● INSTRUCTIONS FOR THE TASK: Working from the entries that follow, retype each one without any alteration.

● INPUT MATERIAL:
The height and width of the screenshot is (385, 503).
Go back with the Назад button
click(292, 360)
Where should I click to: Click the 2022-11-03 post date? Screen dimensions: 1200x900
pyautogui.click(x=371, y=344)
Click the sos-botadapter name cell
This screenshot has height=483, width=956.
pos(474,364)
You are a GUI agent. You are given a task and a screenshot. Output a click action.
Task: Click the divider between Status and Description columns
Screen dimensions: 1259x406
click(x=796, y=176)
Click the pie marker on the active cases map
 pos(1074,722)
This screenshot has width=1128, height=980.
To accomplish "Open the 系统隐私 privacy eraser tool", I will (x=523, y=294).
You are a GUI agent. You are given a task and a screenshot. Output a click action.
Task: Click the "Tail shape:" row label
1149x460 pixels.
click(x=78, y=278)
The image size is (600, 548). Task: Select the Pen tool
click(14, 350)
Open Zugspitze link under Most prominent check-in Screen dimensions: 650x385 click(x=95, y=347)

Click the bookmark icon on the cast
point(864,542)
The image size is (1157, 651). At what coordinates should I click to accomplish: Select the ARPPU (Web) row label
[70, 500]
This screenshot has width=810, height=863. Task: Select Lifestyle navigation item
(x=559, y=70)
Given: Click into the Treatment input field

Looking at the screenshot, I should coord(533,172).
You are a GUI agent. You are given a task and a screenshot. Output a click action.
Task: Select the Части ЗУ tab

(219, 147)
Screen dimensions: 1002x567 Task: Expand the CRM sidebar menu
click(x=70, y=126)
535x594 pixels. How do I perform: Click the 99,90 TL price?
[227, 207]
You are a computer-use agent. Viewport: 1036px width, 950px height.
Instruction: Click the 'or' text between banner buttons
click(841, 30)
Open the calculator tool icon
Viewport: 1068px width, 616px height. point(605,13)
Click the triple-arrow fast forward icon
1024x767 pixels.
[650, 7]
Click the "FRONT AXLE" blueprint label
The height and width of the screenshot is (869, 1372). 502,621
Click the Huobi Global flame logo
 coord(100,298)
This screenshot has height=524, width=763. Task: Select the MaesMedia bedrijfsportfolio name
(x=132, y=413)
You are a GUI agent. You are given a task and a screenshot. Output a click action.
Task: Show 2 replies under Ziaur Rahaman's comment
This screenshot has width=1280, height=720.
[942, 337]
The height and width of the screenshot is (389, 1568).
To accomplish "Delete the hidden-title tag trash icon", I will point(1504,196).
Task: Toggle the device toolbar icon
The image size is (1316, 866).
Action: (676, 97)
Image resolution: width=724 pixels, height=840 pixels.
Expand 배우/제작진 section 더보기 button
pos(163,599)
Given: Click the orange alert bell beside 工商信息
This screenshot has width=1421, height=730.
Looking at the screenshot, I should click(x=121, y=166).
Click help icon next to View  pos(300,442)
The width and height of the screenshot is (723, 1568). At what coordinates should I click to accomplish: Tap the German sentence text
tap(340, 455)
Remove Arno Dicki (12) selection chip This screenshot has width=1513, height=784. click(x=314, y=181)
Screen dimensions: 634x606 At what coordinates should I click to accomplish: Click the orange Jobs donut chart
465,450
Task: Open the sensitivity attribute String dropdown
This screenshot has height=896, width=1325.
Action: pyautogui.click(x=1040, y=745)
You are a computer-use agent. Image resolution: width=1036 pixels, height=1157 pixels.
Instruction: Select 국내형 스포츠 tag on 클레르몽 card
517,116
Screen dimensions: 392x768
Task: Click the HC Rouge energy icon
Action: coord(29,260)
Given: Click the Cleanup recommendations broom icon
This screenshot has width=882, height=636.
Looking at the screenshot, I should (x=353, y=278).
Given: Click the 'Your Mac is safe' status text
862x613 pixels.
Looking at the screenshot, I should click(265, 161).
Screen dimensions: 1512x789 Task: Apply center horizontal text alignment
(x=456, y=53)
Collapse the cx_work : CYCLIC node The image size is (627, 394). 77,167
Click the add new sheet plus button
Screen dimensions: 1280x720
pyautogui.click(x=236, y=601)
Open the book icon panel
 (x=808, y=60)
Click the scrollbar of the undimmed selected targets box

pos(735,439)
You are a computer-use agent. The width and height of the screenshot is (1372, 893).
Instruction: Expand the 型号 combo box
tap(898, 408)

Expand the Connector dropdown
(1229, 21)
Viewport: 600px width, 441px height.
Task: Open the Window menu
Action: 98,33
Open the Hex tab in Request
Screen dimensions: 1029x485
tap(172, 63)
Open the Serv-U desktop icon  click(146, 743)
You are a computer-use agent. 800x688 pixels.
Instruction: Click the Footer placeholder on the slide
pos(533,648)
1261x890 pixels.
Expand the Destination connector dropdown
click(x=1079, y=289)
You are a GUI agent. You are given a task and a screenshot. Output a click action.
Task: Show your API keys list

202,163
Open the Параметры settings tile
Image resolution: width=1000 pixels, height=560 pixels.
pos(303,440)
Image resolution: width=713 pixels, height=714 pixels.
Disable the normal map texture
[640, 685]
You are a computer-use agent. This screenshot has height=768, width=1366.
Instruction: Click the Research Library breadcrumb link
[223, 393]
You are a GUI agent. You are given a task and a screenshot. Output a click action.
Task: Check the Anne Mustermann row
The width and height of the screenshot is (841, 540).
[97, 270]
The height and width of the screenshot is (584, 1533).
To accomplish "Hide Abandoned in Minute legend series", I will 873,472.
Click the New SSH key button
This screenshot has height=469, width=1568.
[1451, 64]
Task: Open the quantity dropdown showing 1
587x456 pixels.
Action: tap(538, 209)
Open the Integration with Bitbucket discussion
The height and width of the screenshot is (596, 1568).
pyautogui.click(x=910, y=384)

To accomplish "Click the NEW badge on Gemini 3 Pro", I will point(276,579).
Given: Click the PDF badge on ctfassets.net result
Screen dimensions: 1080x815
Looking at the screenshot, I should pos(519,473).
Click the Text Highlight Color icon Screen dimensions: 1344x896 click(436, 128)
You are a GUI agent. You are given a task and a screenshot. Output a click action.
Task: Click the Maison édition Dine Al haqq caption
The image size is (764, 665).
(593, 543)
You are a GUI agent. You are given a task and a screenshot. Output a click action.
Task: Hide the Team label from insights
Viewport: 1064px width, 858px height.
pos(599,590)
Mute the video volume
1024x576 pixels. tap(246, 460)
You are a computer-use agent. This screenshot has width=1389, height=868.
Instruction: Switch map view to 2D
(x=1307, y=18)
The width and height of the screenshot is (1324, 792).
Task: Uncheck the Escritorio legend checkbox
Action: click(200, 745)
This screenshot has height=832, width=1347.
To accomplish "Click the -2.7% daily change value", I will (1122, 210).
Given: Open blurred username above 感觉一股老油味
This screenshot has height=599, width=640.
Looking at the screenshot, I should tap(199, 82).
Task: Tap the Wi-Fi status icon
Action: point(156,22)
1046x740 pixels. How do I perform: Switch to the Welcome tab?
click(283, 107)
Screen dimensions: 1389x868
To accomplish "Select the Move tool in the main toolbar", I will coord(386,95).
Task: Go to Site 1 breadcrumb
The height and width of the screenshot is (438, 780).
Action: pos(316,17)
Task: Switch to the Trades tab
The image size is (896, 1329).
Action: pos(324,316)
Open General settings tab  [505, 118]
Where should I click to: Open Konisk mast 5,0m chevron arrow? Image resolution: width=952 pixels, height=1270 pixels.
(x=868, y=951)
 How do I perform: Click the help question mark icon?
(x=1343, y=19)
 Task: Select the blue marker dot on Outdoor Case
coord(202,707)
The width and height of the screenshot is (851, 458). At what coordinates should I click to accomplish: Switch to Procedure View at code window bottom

● ANSWER TO THIS PROBLEM:
The height and width of the screenshot is (385, 503).
Go back with the Назад button
click(292, 360)
Where should I click to: Click the 2022-11-03 post date? Screen dimensions: 1200x900
pyautogui.click(x=371, y=344)
Click the sos-botadapter name cell
This screenshot has height=483, width=956.
pos(474,364)
You are a GUI agent. You are given a task and a screenshot. Output a click action.
Task: Click the divider between Status and Description columns
Screen dimensions: 1259x406
click(x=796, y=176)
Click the pie marker on the active cases map
 pos(1074,722)
This screenshot has width=1128, height=980.
To accomplish "Open the 系统隐私 privacy eraser tool", I will (x=523, y=294).
You are a GUI agent. You are given a task and a screenshot. Output a click action.
Task: Click the "Tail shape:" row label
1149x460 pixels.
click(x=78, y=278)
The image size is (600, 548). Task: Select the Pen tool
click(14, 350)
Open Zugspitze link under Most prominent check-in Screen dimensions: 650x385 click(x=95, y=347)

Click the bookmark icon on the cast
point(864,542)
The image size is (1157, 651). At what coordinates should I click to accomplish: Select the ARPPU (Web) row label
[70, 500]
This screenshot has width=810, height=863. Task: Select Lifestyle navigation item
(x=559, y=70)
Given: Click into the Treatment input field

Looking at the screenshot, I should coord(533,172).
You are a GUI agent. You are given a task and a screenshot. Output a click action.
Task: Select the Части ЗУ tab

(219, 147)
Screen dimensions: 1002x567 Task: Expand the CRM sidebar menu
click(x=70, y=126)
535x594 pixels. How do I perform: Click the 99,90 TL price?
[227, 207]
You are a computer-use agent. Viewport: 1036px width, 950px height.
Instruction: Click the 'or' text between banner buttons
click(841, 30)
Open the calculator tool icon
Viewport: 1068px width, 616px height. point(605,13)
Click the triple-arrow fast forward icon
1024x767 pixels.
[650, 7]
Click the "FRONT AXLE" blueprint label
The height and width of the screenshot is (869, 1372). 502,621
Click the Huobi Global flame logo
 coord(100,298)
This screenshot has height=524, width=763. Task: Select the MaesMedia bedrijfsportfolio name
(x=132, y=413)
You are a GUI agent. You are given a task and a screenshot. Output a click action.
Task: Show 2 replies under Ziaur Rahaman's comment
This screenshot has width=1280, height=720.
[942, 337]
The height and width of the screenshot is (389, 1568).
To accomplish "Delete the hidden-title tag trash icon", I will point(1504,196).
Task: Toggle the device toolbar icon
The image size is (1316, 866).
Action: (676, 97)
Image resolution: width=724 pixels, height=840 pixels.
Expand 배우/제작진 section 더보기 button
pos(163,599)
Given: Click the orange alert bell beside 工商信息
This screenshot has width=1421, height=730.
Looking at the screenshot, I should click(x=121, y=166).
Click help icon next to View  pos(300,442)
The width and height of the screenshot is (723, 1568). At what coordinates should I click to accomplish: Tap the German sentence text
tap(340, 455)
Remove Arno Dicki (12) selection chip This screenshot has width=1513, height=784. click(x=314, y=181)
Screen dimensions: 634x606 At what coordinates should I click to accomplish: Click the orange Jobs donut chart
465,450
Task: Open the sensitivity attribute String dropdown
This screenshot has height=896, width=1325.
Action: pyautogui.click(x=1040, y=745)
You are a computer-use agent. Image resolution: width=1036 pixels, height=1157 pixels.
Instruction: Select 국내형 스포츠 tag on 클레르몽 card
517,116
Screen dimensions: 392x768
Task: Click the HC Rouge energy icon
Action: coord(29,260)
Given: Click the Cleanup recommendations broom icon
This screenshot has width=882, height=636.
Looking at the screenshot, I should (x=353, y=278).
Given: Click the 'Your Mac is safe' status text
862x613 pixels.
Looking at the screenshot, I should click(265, 161).
Screen dimensions: 1512x789 Task: Apply center horizontal text alignment
(x=456, y=53)
Collapse the cx_work : CYCLIC node The image size is (627, 394). 77,167
Click the add new sheet plus button
Screen dimensions: 1280x720
pyautogui.click(x=236, y=601)
Open the book icon panel
 (x=808, y=60)
Click the scrollbar of the undimmed selected targets box

pos(735,439)
You are a computer-use agent. The width and height of the screenshot is (1372, 893).
Instruction: Expand the 型号 combo box
tap(898, 408)

Expand the Connector dropdown
(1229, 21)
Viewport: 600px width, 441px height.
Task: Open the Window menu
Action: 98,33
Open the Hex tab in Request
Screen dimensions: 1029x485
tap(172, 63)
Open the Serv-U desktop icon  click(146, 743)
You are a computer-use agent. 800x688 pixels.
Instruction: Click the Footer placeholder on the slide
pos(533,648)
1261x890 pixels.
Expand the Destination connector dropdown
click(x=1079, y=289)
You are a GUI agent. You are given a task and a screenshot. Output a click action.
Task: Show your API keys list

202,163
Open the Параметры settings tile
Image resolution: width=1000 pixels, height=560 pixels.
pos(303,440)
Image resolution: width=713 pixels, height=714 pixels.
Disable the normal map texture
[640, 685]
You are a computer-use agent. This screenshot has height=768, width=1366.
Instruction: Click the Research Library breadcrumb link
[223, 393]
You are a GUI agent. You are given a task and a screenshot. Output a click action.
Task: Check the Anne Mustermann row
The width and height of the screenshot is (841, 540).
[97, 270]
The height and width of the screenshot is (584, 1533).
To accomplish "Hide Abandoned in Minute legend series", I will 873,472.
Click the New SSH key button
This screenshot has height=469, width=1568.
[1451, 64]
Task: Open the quantity dropdown showing 1
587x456 pixels.
Action: tap(538, 209)
Open the Integration with Bitbucket discussion
The height and width of the screenshot is (596, 1568).
pyautogui.click(x=910, y=384)

To accomplish "Click the NEW badge on Gemini 3 Pro", I will point(276,579).
Given: Click the PDF badge on ctfassets.net result
Screen dimensions: 1080x815
Looking at the screenshot, I should pos(519,473).
Click the Text Highlight Color icon Screen dimensions: 1344x896 click(436, 128)
You are a GUI agent. You are given a task and a screenshot. Output a click action.
Task: Click the Maison édition Dine Al haqq caption
The image size is (764, 665).
(593, 543)
You are a GUI agent. You are given a task and a screenshot. Output a click action.
Task: Hide the Team label from insights
Viewport: 1064px width, 858px height.
pos(599,590)
Mute the video volume
1024x576 pixels. tap(246, 460)
You are a computer-use agent. This screenshot has width=1389, height=868.
Instruction: Switch map view to 2D
(x=1307, y=18)
The width and height of the screenshot is (1324, 792).
Task: Uncheck the Escritorio legend checkbox
Action: click(200, 745)
This screenshot has height=832, width=1347.
To accomplish "Click the -2.7% daily change value", I will (1122, 210).
Given: Open blurred username above 感觉一股老油味
This screenshot has height=599, width=640.
Looking at the screenshot, I should tap(199, 82).
Task: Tap the Wi-Fi status icon
Action: point(156,22)
1046x740 pixels. How do I perform: Switch to the Welcome tab?
click(283, 107)
Screen dimensions: 1389x868
To accomplish "Select the Move tool in the main toolbar", I will coord(386,95).
Task: Go to Site 1 breadcrumb
The height and width of the screenshot is (438, 780).
Action: pos(316,17)
Task: Switch to the Trades tab
The image size is (896, 1329).
Action: pos(324,316)
Open General settings tab  [505, 118]
Where should I click to: Open Konisk mast 5,0m chevron arrow? Image resolution: width=952 pixels, height=1270 pixels.
(x=868, y=951)
 How do I perform: Click the help question mark icon?
(x=1343, y=19)
 Task: Select the blue marker dot on Outdoor Case
coord(202,707)
The width and height of the screenshot is (851, 458). At what coordinates should I click to accomplish: Switch to Procedure View at code window bottom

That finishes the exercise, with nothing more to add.